• [ITEMS]

# # # # # # #

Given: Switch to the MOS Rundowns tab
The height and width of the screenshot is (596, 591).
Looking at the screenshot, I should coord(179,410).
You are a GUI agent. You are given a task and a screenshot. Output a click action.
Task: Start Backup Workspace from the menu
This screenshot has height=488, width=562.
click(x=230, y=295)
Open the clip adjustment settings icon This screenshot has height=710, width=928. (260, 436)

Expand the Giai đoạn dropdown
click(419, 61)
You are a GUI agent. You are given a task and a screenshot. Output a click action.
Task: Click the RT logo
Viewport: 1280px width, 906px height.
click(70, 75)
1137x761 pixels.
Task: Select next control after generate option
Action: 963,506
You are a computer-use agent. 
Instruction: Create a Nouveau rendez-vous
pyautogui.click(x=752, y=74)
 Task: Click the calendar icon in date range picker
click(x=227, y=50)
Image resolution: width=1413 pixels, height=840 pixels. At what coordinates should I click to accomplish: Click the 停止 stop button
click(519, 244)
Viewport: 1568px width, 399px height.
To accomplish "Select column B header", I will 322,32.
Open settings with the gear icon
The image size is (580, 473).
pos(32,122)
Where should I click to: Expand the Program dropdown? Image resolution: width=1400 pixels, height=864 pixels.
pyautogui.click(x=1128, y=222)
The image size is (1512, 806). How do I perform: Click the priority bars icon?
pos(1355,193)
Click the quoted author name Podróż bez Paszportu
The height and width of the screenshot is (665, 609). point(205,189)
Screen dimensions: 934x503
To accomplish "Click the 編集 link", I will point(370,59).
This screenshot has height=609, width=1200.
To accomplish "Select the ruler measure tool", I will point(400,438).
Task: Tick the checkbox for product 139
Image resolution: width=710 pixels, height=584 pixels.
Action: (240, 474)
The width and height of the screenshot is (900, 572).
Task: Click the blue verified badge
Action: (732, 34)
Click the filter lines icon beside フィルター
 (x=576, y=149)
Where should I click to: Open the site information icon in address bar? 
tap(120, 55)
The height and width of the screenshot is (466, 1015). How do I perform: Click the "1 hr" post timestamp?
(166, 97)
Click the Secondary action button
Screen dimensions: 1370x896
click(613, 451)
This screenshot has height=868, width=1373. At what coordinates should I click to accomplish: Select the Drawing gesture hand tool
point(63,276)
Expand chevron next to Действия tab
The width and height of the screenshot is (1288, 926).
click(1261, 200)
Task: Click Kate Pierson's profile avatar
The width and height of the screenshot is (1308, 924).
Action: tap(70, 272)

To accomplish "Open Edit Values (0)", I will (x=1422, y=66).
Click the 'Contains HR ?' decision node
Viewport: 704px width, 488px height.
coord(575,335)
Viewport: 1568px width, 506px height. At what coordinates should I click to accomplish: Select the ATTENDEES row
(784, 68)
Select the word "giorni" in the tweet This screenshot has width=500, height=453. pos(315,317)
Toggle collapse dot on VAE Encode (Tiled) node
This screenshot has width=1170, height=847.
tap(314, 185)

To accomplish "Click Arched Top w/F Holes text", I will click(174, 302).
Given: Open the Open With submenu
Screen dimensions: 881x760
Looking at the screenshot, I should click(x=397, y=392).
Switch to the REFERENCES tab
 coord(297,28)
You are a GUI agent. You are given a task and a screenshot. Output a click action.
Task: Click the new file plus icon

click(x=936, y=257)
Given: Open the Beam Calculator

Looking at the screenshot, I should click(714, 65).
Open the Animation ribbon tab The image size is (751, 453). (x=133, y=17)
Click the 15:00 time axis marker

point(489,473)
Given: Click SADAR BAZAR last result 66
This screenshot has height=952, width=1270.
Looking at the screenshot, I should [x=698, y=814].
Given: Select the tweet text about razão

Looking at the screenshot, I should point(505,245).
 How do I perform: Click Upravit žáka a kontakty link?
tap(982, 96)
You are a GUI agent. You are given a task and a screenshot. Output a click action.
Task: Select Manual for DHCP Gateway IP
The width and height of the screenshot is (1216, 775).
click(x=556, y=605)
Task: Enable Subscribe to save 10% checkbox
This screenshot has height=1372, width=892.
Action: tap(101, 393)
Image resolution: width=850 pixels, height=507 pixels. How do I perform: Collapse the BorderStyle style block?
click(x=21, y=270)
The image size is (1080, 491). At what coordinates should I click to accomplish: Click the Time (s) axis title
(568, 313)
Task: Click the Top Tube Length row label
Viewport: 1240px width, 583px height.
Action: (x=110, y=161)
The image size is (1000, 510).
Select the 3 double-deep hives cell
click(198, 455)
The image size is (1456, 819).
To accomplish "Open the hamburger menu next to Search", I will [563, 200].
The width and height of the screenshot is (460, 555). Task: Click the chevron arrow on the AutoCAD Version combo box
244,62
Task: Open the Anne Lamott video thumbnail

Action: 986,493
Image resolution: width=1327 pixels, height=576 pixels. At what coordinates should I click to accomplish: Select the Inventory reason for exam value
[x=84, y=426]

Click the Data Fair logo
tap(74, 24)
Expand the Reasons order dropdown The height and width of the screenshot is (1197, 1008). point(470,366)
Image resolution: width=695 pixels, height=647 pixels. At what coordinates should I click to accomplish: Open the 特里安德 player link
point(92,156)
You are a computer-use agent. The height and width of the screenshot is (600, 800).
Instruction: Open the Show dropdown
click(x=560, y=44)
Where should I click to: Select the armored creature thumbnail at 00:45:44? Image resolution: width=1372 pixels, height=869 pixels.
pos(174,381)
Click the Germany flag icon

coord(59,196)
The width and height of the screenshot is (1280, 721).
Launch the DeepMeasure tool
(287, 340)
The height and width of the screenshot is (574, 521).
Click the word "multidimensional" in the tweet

# # # # # # #

• [STATED EXERCISE] Rewrite all of the material above so that every "dropdown" becomes "drop-down list", leaving everything else unchanged.

• [EXPECTED ANSWER]
Given: Switch to the MOS Rundowns tab
The height and width of the screenshot is (596, 591).
Looking at the screenshot, I should coord(179,410).
You are a GUI agent. You are given a task and a screenshot. Output a click action.
Task: Start Backup Workspace from the menu
This screenshot has height=488, width=562.
click(x=230, y=295)
Open the clip adjustment settings icon This screenshot has height=710, width=928. (260, 436)

Expand the Giai đoạn drop-down list
click(419, 61)
You are a GUI agent. You are given a task and a screenshot. Output a click action.
Task: Click the RT logo
Viewport: 1280px width, 906px height.
click(70, 75)
1137x761 pixels.
Task: Select next control after generate option
Action: 963,506
You are a computer-use agent. 
Instruction: Create a Nouveau rendez-vous
pyautogui.click(x=752, y=74)
 Task: Click the calendar icon in date range picker
click(x=227, y=50)
Image resolution: width=1413 pixels, height=840 pixels. At what coordinates should I click to accomplish: Click the 停止 stop button
click(519, 244)
Viewport: 1568px width, 399px height.
To accomplish "Select column B header", I will 322,32.
Open settings with the gear icon
The image size is (580, 473).
pos(32,122)
Where should I click to: Expand the Program drop-down list? Image resolution: width=1400 pixels, height=864 pixels.
pyautogui.click(x=1128, y=222)
The image size is (1512, 806). How do I perform: Click the priority bars icon?
pos(1355,193)
Click the quoted author name Podróż bez Paszportu
The height and width of the screenshot is (665, 609). point(205,189)
Screen dimensions: 934x503
To accomplish "Click the 編集 link", I will point(370,59).
This screenshot has height=609, width=1200.
To accomplish "Select the ruler measure tool", I will point(400,438).
Task: Tick the checkbox for product 139
Image resolution: width=710 pixels, height=584 pixels.
Action: (240, 474)
The width and height of the screenshot is (900, 572).
Task: Click the blue verified badge
Action: (732, 34)
Click the filter lines icon beside フィルター
 (x=576, y=149)
Where should I click to: Open the site information icon in address bar? 
tap(120, 55)
The height and width of the screenshot is (466, 1015). How do I perform: Click the "1 hr" post timestamp?
(166, 97)
Click the Secondary action button
Screen dimensions: 1370x896
click(613, 451)
This screenshot has height=868, width=1373. At what coordinates should I click to accomplish: Select the Drawing gesture hand tool
point(63,276)
Expand chevron next to Действия tab
The width and height of the screenshot is (1288, 926).
click(1261, 200)
Task: Click Kate Pierson's profile avatar
The width and height of the screenshot is (1308, 924).
Action: tap(70, 272)

To accomplish "Open Edit Values (0)", I will (x=1422, y=66).
Click the 'Contains HR ?' decision node
Viewport: 704px width, 488px height.
coord(575,335)
Viewport: 1568px width, 506px height. At what coordinates should I click to accomplish: Select the ATTENDEES row
(784, 68)
Select the word "giorni" in the tweet This screenshot has width=500, height=453. pos(315,317)
Toggle collapse dot on VAE Encode (Tiled) node
This screenshot has width=1170, height=847.
tap(314, 185)

To accomplish "Click Arched Top w/F Holes text", I will click(174, 302).
Given: Open the Open With submenu
Screen dimensions: 881x760
Looking at the screenshot, I should click(x=397, y=392).
Switch to the REFERENCES tab
 coord(297,28)
You are a GUI agent. You are given a task and a screenshot. Output a click action.
Task: Click the new file plus icon

click(x=936, y=257)
Given: Open the Beam Calculator

Looking at the screenshot, I should click(714, 65).
Open the Animation ribbon tab The image size is (751, 453). (x=133, y=17)
Click the 15:00 time axis marker

point(489,473)
Given: Click SADAR BAZAR last result 66
This screenshot has height=952, width=1270.
Looking at the screenshot, I should [x=698, y=814].
Given: Select the tweet text about razão

Looking at the screenshot, I should point(505,245).
 How do I perform: Click Upravit žáka a kontakty link?
tap(982, 96)
You are a GUI agent. You are given a task and a screenshot. Output a click action.
Task: Select Manual for DHCP Gateway IP
The width and height of the screenshot is (1216, 775).
click(x=556, y=605)
Task: Enable Subscribe to save 10% checkbox
This screenshot has height=1372, width=892.
Action: tap(101, 393)
Image resolution: width=850 pixels, height=507 pixels. How do I perform: Collapse the BorderStyle style block?
click(x=21, y=270)
The image size is (1080, 491). At what coordinates should I click to accomplish: Click the Time (s) axis title
(568, 313)
Task: Click the Top Tube Length row label
Viewport: 1240px width, 583px height.
Action: (x=110, y=161)
The image size is (1000, 510).
Select the 3 double-deep hives cell
click(198, 455)
The image size is (1456, 819).
To accomplish "Open the hamburger menu next to Search", I will [563, 200].
The width and height of the screenshot is (460, 555). Task: Click the chevron arrow on the AutoCAD Version combo box
244,62
Task: Open the Anne Lamott video thumbnail

Action: 986,493
Image resolution: width=1327 pixels, height=576 pixels. At what coordinates should I click to accomplish: Select the Inventory reason for exam value
[x=84, y=426]

Click the Data Fair logo
tap(74, 24)
Expand the Reasons order drop-down list The height and width of the screenshot is (1197, 1008). point(470,366)
Image resolution: width=695 pixels, height=647 pixels. At what coordinates should I click to accomplish: Open the 特里安德 player link
point(92,156)
You are a computer-use agent. The height and width of the screenshot is (600, 800).
Instruction: Open the Show drop-down list
click(x=560, y=44)
Where should I click to: Select the armored creature thumbnail at 00:45:44? Image resolution: width=1372 pixels, height=869 pixels.
pos(174,381)
Click the Germany flag icon

coord(59,196)
The width and height of the screenshot is (1280, 721).
Launch the DeepMeasure tool
(287, 340)
The height and width of the screenshot is (574, 521).
Click the word "multidimensional" in the tweet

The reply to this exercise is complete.